## Assignment
Your task is to restate exactly the lines from the one holding "This screenshot has height=521, width=940." to the end of the entries below, inclusive.

Start of Data provided

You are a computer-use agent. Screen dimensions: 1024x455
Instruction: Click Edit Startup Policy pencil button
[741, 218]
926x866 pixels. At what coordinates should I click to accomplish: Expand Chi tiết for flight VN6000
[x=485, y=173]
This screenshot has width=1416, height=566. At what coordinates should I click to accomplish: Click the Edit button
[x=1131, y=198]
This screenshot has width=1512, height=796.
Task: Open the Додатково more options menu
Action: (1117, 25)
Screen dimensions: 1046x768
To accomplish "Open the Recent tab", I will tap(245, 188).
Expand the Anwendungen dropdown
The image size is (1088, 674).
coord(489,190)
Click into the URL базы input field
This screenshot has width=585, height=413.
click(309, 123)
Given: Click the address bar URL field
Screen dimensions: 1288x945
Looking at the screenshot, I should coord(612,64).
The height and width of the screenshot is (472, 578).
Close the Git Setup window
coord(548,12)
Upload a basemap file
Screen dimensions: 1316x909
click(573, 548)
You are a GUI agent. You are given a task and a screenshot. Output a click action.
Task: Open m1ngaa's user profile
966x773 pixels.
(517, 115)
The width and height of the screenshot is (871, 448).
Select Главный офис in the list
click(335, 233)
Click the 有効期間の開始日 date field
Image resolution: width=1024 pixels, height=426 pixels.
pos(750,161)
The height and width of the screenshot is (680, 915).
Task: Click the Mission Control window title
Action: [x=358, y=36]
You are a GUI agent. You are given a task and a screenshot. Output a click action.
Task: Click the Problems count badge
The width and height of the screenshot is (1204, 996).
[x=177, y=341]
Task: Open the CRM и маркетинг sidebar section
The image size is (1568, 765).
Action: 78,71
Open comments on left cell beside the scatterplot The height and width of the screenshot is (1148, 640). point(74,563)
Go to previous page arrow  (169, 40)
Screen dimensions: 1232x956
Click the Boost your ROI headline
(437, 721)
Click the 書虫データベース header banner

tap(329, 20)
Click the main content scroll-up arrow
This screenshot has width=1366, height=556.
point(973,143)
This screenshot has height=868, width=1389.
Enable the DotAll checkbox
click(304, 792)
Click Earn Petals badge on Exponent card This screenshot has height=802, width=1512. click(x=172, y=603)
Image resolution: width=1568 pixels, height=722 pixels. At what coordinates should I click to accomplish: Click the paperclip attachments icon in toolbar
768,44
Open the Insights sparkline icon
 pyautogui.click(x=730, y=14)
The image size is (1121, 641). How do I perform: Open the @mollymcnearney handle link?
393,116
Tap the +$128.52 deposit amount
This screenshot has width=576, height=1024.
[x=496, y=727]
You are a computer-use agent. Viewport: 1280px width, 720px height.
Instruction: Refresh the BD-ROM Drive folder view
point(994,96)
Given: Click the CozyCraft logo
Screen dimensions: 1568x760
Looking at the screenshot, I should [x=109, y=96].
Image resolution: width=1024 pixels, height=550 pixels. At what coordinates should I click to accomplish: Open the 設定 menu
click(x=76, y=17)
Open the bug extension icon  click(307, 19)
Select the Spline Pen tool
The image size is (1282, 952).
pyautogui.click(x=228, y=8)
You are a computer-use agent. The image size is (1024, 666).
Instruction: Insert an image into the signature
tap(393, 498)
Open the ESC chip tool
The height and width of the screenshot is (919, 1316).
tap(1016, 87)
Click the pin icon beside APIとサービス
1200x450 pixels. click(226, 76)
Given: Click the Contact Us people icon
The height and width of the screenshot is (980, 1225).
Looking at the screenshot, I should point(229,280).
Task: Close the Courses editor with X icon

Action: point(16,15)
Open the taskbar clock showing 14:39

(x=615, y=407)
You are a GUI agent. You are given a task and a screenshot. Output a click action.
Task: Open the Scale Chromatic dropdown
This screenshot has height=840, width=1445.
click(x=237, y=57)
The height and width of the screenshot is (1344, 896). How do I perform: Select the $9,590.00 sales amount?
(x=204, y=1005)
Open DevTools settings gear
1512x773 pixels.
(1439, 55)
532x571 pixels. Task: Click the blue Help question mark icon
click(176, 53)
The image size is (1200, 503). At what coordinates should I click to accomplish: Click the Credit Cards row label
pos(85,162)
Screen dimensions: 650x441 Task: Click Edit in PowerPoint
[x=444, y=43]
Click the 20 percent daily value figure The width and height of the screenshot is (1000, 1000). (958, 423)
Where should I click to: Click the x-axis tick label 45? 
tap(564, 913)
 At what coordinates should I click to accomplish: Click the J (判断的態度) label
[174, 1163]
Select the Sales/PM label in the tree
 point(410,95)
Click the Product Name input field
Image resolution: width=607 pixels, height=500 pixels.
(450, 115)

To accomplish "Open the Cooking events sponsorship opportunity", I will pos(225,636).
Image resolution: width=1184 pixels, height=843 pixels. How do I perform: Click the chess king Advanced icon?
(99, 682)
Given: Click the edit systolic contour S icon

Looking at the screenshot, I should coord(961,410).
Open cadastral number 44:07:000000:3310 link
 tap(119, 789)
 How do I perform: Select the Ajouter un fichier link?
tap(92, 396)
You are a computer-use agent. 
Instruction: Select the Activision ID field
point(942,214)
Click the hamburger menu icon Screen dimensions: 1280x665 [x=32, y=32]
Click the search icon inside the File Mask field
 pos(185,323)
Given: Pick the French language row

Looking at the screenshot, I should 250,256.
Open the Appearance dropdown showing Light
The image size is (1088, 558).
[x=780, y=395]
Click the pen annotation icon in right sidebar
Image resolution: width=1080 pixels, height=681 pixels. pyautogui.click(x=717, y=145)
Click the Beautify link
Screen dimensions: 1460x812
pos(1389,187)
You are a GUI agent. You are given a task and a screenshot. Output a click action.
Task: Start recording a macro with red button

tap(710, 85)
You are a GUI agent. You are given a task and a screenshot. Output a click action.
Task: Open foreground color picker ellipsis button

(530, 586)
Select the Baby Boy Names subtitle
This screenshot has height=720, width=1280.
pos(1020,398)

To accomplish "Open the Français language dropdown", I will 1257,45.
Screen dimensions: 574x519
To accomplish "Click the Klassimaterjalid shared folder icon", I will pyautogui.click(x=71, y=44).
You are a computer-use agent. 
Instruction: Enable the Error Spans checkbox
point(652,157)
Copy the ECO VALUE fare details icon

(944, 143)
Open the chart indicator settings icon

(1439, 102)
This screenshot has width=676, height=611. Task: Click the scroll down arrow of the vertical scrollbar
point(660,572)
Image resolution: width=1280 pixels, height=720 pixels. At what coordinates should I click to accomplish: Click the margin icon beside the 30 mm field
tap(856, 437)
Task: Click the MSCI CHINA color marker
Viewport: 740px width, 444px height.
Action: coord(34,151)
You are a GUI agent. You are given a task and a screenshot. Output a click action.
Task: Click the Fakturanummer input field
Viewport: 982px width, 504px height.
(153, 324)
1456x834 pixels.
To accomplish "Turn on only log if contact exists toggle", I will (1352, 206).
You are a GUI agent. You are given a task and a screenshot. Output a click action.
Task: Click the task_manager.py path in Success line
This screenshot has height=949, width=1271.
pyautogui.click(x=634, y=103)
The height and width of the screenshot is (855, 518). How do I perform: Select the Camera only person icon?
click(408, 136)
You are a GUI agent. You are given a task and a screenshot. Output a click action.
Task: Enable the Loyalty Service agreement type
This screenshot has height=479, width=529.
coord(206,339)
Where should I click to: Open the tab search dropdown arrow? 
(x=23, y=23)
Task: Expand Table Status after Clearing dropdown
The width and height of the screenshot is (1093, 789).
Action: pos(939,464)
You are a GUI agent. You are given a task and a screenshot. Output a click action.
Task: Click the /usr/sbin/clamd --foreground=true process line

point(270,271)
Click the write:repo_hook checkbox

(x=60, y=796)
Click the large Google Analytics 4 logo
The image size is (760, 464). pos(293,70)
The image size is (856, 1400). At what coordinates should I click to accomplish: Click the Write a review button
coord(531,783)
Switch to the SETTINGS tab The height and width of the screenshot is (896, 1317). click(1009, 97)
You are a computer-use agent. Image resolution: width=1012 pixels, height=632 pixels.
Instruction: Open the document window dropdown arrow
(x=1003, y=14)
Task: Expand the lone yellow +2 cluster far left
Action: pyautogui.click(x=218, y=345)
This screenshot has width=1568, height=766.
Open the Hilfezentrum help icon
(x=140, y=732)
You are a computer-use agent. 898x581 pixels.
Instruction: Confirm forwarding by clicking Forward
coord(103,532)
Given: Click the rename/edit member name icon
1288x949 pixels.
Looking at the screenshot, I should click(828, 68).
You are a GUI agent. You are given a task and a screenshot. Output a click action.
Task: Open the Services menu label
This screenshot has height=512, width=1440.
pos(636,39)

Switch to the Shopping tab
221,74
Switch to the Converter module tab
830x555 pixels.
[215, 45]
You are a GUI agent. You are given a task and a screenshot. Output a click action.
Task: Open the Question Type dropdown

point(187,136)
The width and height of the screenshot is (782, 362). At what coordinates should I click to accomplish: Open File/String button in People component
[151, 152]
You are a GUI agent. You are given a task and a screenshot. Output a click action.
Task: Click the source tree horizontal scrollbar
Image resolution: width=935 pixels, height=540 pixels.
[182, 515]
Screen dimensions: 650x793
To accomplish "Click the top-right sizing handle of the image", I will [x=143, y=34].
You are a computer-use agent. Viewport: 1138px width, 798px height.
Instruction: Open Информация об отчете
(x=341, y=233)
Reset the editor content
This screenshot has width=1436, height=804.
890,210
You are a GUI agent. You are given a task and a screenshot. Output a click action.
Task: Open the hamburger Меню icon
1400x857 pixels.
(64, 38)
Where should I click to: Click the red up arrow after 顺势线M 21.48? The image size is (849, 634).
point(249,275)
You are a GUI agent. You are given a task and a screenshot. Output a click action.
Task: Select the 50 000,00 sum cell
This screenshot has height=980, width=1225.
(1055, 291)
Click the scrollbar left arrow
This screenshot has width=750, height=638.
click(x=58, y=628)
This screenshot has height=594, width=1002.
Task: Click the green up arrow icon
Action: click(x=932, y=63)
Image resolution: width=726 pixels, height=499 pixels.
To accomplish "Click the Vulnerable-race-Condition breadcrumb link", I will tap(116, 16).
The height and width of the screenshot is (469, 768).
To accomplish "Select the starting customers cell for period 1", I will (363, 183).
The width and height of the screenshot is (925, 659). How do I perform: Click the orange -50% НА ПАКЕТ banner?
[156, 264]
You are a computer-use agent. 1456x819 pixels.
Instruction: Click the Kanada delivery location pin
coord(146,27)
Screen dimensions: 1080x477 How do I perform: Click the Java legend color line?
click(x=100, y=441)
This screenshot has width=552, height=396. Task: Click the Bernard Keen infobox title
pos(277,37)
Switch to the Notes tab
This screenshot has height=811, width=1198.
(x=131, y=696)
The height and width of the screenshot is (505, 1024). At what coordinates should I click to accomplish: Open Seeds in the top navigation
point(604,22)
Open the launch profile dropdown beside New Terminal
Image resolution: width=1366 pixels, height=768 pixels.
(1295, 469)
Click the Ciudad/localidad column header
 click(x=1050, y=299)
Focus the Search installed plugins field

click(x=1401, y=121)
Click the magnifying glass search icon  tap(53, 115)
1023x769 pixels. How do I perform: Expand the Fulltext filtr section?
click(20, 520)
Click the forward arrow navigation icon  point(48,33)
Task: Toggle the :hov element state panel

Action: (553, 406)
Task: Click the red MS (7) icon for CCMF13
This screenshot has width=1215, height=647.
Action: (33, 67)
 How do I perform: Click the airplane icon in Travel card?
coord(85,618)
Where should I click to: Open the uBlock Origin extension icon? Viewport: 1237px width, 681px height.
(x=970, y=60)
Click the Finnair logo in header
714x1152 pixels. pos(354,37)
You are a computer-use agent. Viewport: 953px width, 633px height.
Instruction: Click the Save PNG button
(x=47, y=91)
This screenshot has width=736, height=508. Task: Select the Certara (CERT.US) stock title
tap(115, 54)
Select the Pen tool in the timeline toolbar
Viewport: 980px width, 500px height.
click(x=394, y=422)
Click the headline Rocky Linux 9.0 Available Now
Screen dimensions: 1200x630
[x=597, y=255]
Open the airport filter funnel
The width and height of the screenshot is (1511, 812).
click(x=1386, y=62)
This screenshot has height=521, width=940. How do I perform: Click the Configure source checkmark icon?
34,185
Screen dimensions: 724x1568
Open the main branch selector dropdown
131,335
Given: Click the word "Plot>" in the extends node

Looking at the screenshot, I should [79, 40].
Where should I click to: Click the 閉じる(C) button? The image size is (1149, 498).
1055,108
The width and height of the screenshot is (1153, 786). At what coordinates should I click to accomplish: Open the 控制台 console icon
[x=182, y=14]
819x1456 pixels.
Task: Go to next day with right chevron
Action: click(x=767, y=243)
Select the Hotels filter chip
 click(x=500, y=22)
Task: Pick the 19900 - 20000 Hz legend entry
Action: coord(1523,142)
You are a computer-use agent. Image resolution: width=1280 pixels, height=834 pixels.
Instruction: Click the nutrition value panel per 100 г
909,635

End of Data provided

## Exercise response
This screenshot has height=521, width=940. How do I perform: Click the Configure source checkmark icon?
34,185
Screen dimensions: 724x1568
Open the main branch selector dropdown
131,335
Given: Click the word "Plot>" in the extends node

Looking at the screenshot, I should [79, 40].
Where should I click to: Click the 閉じる(C) button? The image size is (1149, 498).
1055,108
The width and height of the screenshot is (1153, 786). At what coordinates should I click to accomplish: Open the 控制台 console icon
[x=182, y=14]
819x1456 pixels.
Task: Go to next day with right chevron
Action: click(x=767, y=243)
Select the Hotels filter chip
 click(x=500, y=22)
Task: Pick the 19900 - 20000 Hz legend entry
Action: coord(1523,142)
You are a computer-use agent. Image resolution: width=1280 pixels, height=834 pixels.
Instruction: Click the nutrition value panel per 100 г
909,635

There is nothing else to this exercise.